I, along with everyone else out there, living with conditions that affect and control our nervous system, know all to well the array of pains and their favoured places. For me, those lightening bolts have always favoured my head. Not just burrowing their way into my brain, but also taking away the pleasure in eating at times, as they are triggered, from somewhere deep in my jaw. It doesn’t matter from which area they are born, they have a one thing in common, they stop you in your tracks, make you cringe in a way that means the world can see your pain, and at their worst, often make you wish, for a millie-second, that you were dead, or if not make you wish for it, suspect that will be your next stop. I have been known in the past to land up slumped forwards, holding my head in my hands with tears rolling down my cheeks, just from the pain. I had forgotten those moments, I guess there is the proof I was looking for, my medication is still working. It has been many years now that I have been taking drugs to subdue those pains, and I have no wish for the return of their once regular presence either.

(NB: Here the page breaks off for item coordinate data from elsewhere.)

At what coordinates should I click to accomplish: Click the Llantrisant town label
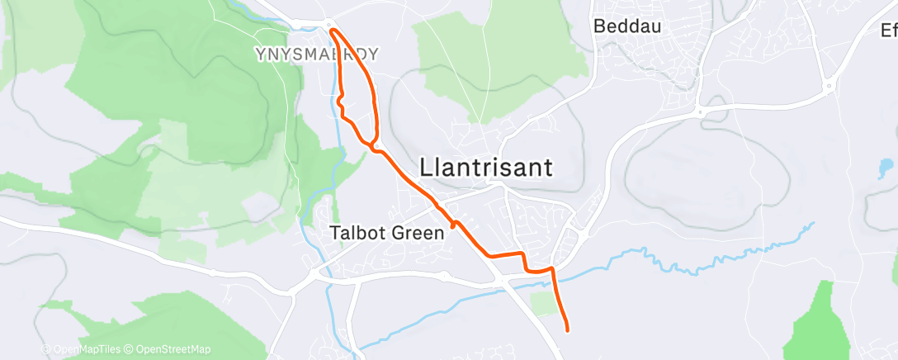click(x=485, y=167)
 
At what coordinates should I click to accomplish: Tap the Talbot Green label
click(x=387, y=233)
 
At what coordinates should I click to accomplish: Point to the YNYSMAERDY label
click(x=316, y=54)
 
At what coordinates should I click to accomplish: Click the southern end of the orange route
click(x=568, y=330)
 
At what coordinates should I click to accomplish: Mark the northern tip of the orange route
click(x=332, y=31)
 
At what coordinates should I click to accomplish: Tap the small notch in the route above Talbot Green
click(x=453, y=223)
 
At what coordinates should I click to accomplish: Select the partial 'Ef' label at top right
click(x=888, y=31)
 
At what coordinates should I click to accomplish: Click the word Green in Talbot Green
click(x=420, y=233)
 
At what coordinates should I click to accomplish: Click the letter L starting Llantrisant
click(x=426, y=167)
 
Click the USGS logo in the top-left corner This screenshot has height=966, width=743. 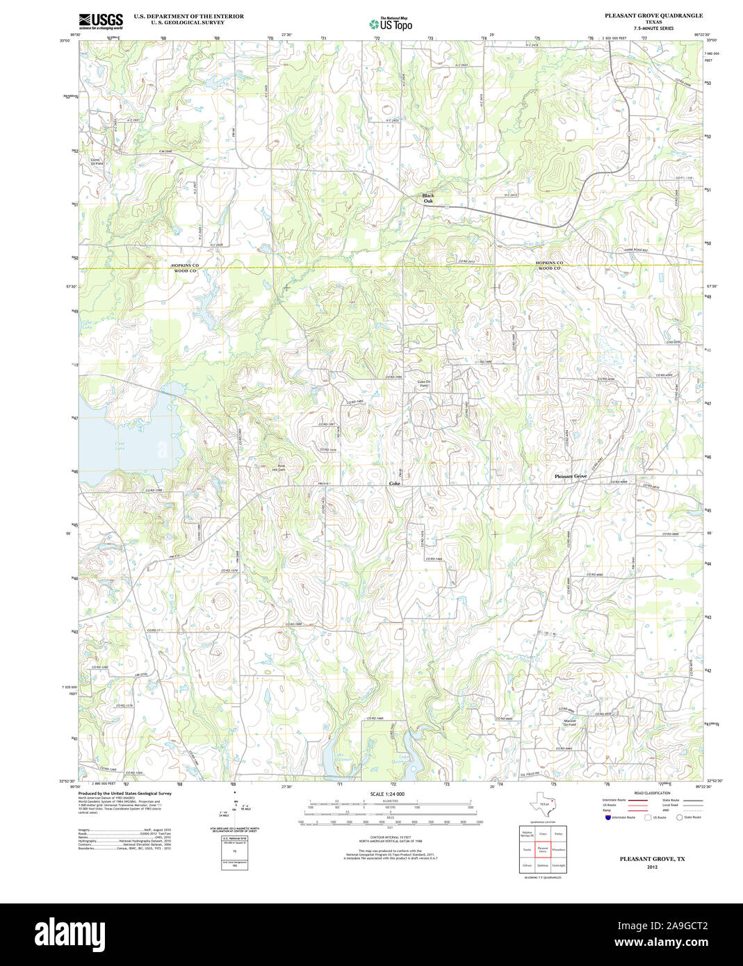tap(101, 20)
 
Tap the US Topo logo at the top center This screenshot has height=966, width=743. tap(391, 24)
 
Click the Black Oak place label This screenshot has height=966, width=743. tap(428, 198)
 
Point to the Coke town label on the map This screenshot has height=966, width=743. tap(395, 483)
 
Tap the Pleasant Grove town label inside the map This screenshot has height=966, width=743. tap(571, 476)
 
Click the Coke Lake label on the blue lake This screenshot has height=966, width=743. tap(120, 445)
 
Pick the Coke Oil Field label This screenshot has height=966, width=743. tap(424, 384)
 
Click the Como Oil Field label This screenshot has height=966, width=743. tap(97, 161)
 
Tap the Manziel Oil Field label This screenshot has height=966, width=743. tap(570, 723)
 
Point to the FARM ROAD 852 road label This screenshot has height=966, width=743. tap(635, 249)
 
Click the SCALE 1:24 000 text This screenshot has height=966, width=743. tap(387, 794)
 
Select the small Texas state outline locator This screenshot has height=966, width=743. tap(542, 805)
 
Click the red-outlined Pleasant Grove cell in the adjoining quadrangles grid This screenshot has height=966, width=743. tap(543, 849)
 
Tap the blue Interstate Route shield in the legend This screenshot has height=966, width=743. tap(607, 817)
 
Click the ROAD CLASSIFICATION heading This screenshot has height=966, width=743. tap(653, 793)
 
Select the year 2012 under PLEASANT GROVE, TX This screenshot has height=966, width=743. tap(652, 867)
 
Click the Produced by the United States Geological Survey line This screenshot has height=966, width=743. tap(125, 793)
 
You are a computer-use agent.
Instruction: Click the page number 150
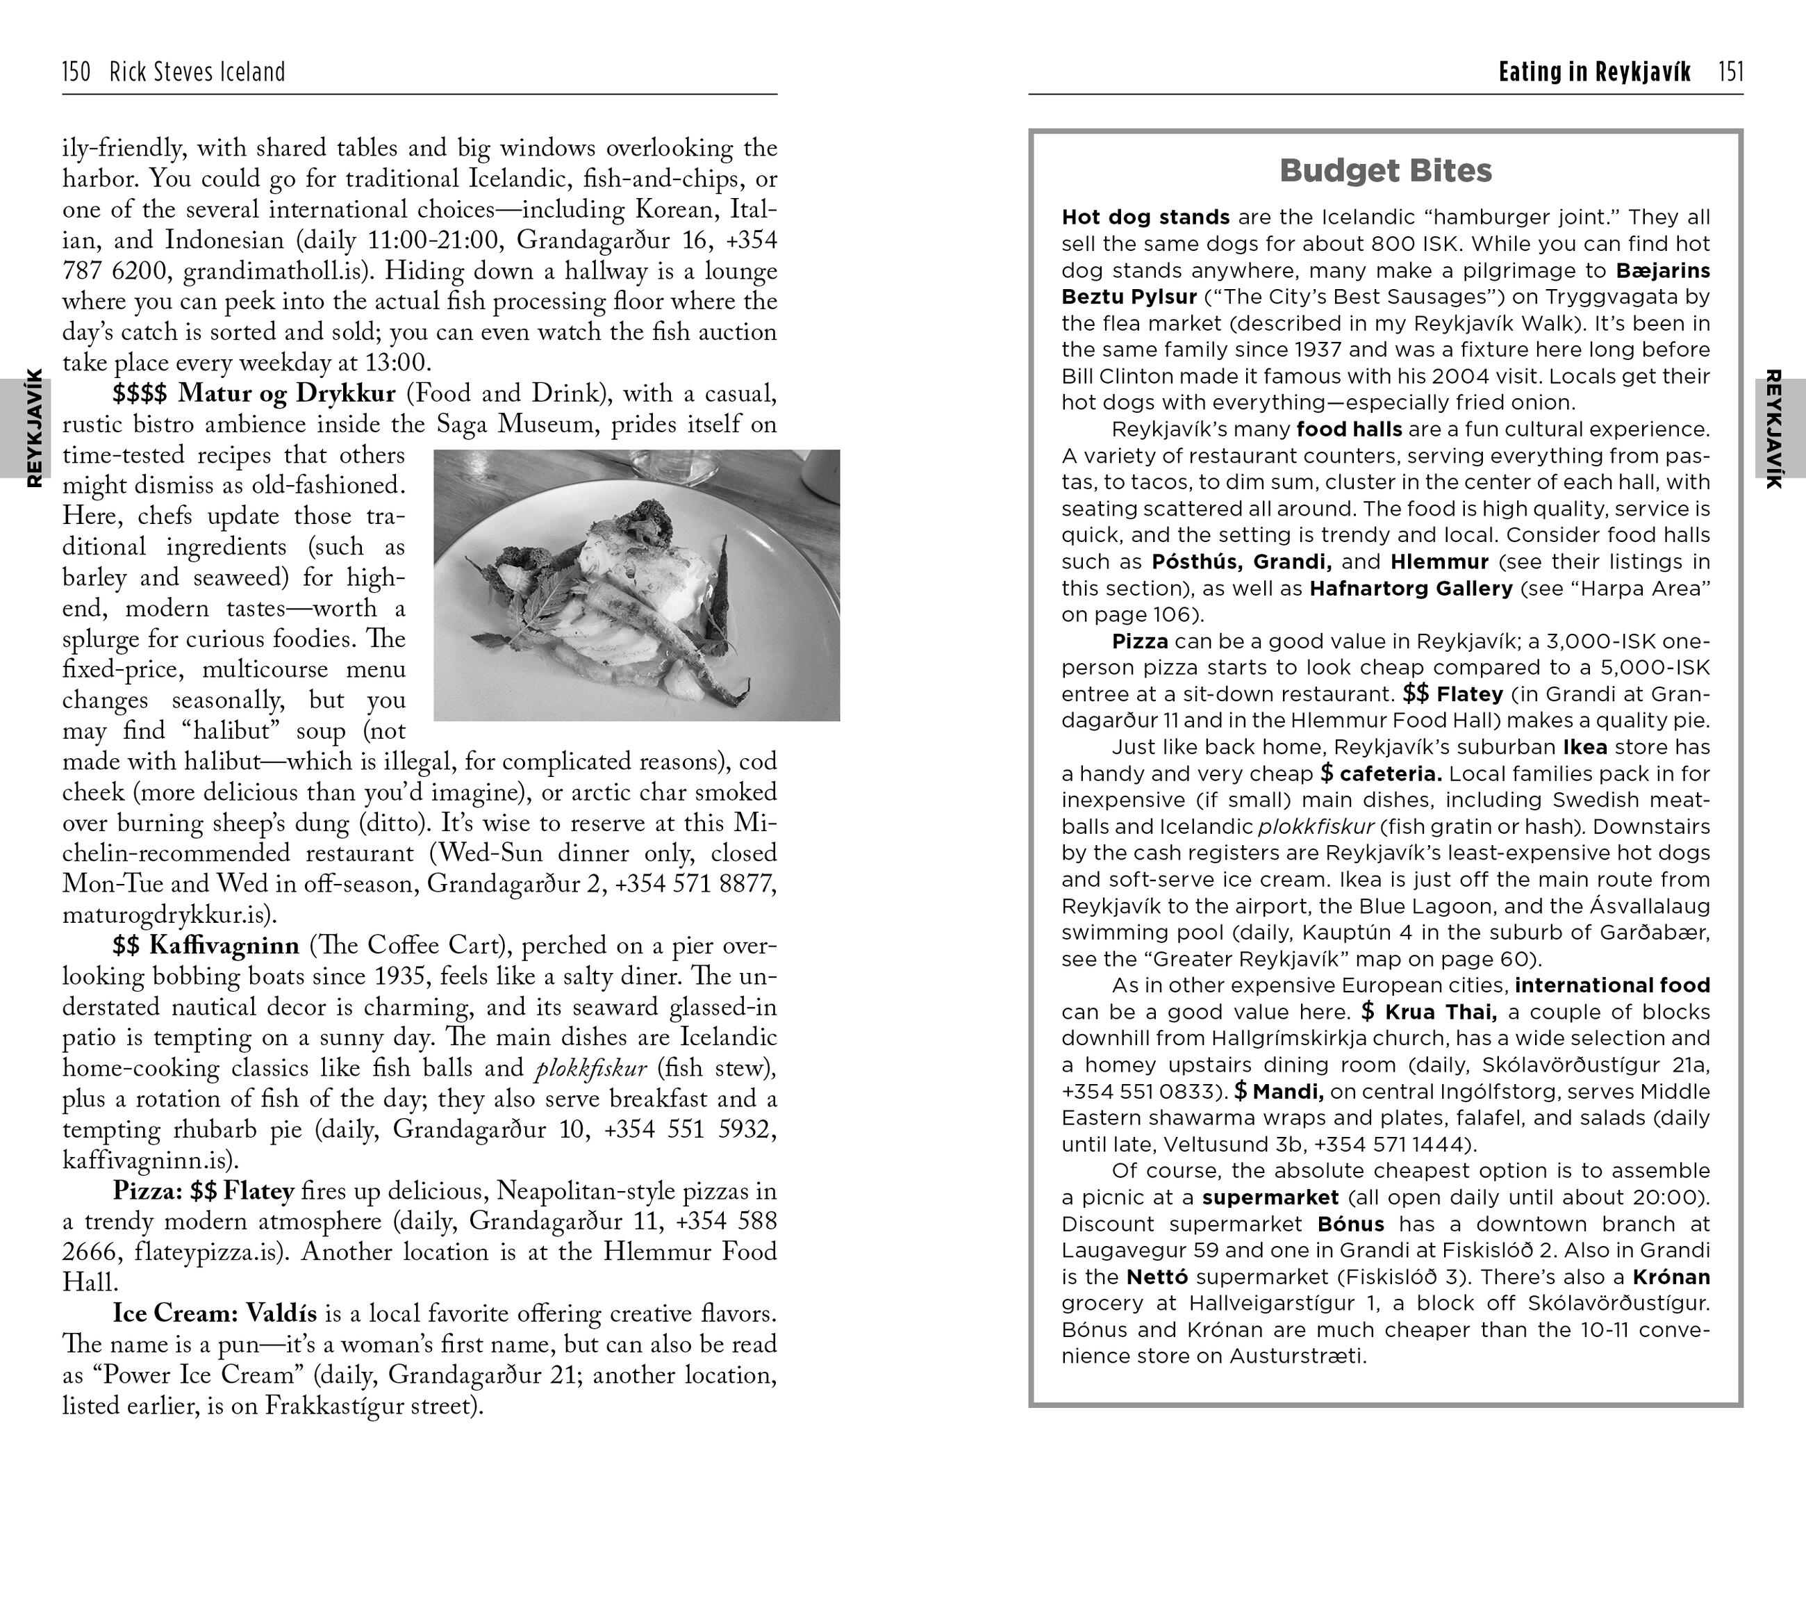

This morning, is nothing but a reminder, a run of pains that make me shudder, flinch and wait for their power to pass. Remembering their big brothers, has put a smile on my face, as I might not like or be happy about their presence, but if this is the worst they can do, then I can smile. The fact, they have been shooting at me now every few minutes, for the past three hours, has also removed my natural fear. PRMS wasn’t foremost in my mind when I had the very first one this morning. Just because I’m already ill, it doesn’t mean I don’t fear the same things that anyone else would. Yes, the word stroke, did enter my head, just as severe pain in my chest, makes me question the condition of my heart, after all, I’m still human and I still fear what I don’t know. By the time I started to write today, I had dismissed such an idea, and relegated them to their true position, but that alone leaves me, with one question. If I were to have a stroke, would I ignore that too? Would I or you, actually land up dying, just because we’re so used to being ill, so used to being in pain, that we would dismiss the one most important pain of all, that one we shouldn’t?

 

Please read my blog from 2 years ago today – 21/01/2014 – The sight of what

There is something horrid about the day that the shopping arrives, just opening the fridge this morning was depressing, there is almost nothing left in it. I know that within an hour that will change and the……

 

 

 

 

1 thought on “One small question

  1. I was recently thinking about the different medical conditions that my head pain might camouflage. Like, if I were to get a brain tumor or infection in my teeth or jaw, how would I know? Would the pain be different? When you suffer from constant pain, how to know if new or increased pain is something to worry about? I dunno, but with everything else that I have to deal with on a daily basis, I’ve decided not to worry about this. However, if I have other symptoms besides the pain, I might look into it. (Or not.) What is the value of being diagnosed or treated with an additional medical condition? I guess that’s a benefit/risk ratio that we each have to decide for ourselves.